■ **RECORDS PROVIDED**
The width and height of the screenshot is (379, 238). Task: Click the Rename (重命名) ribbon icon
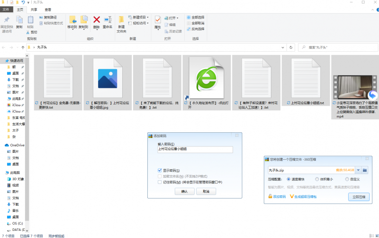coord(108,20)
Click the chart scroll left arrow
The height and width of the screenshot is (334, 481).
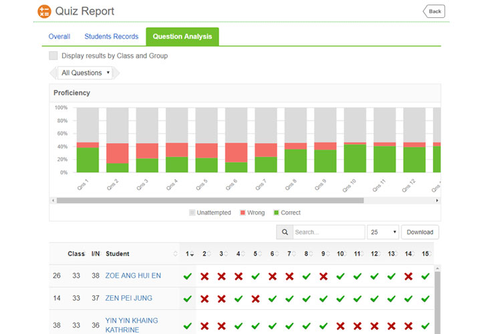53,200
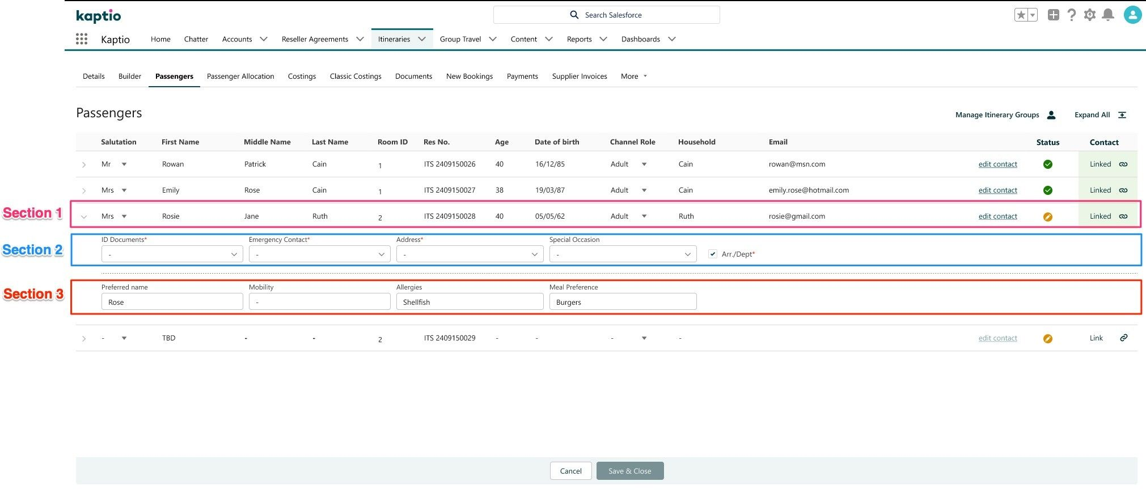Viewport: 1146px width, 494px height.
Task: Click the Manage Itinerary Groups person icon
Action: [x=1051, y=115]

■ **TO DO**
Reproduce every line of the items above verbatim, omitting the pictures.

■ **ANSWER TO THE PROBLEM**
The width and height of the screenshot is (379, 238). Task: Click the Rename (重命名) ribbon icon
coord(108,20)
Click the chart scroll left arrow
The height and width of the screenshot is (334, 481).
53,200
Viewport: 1146px width, 494px height.
Task: Click the Manage Itinerary Groups person icon
Action: [x=1051, y=115]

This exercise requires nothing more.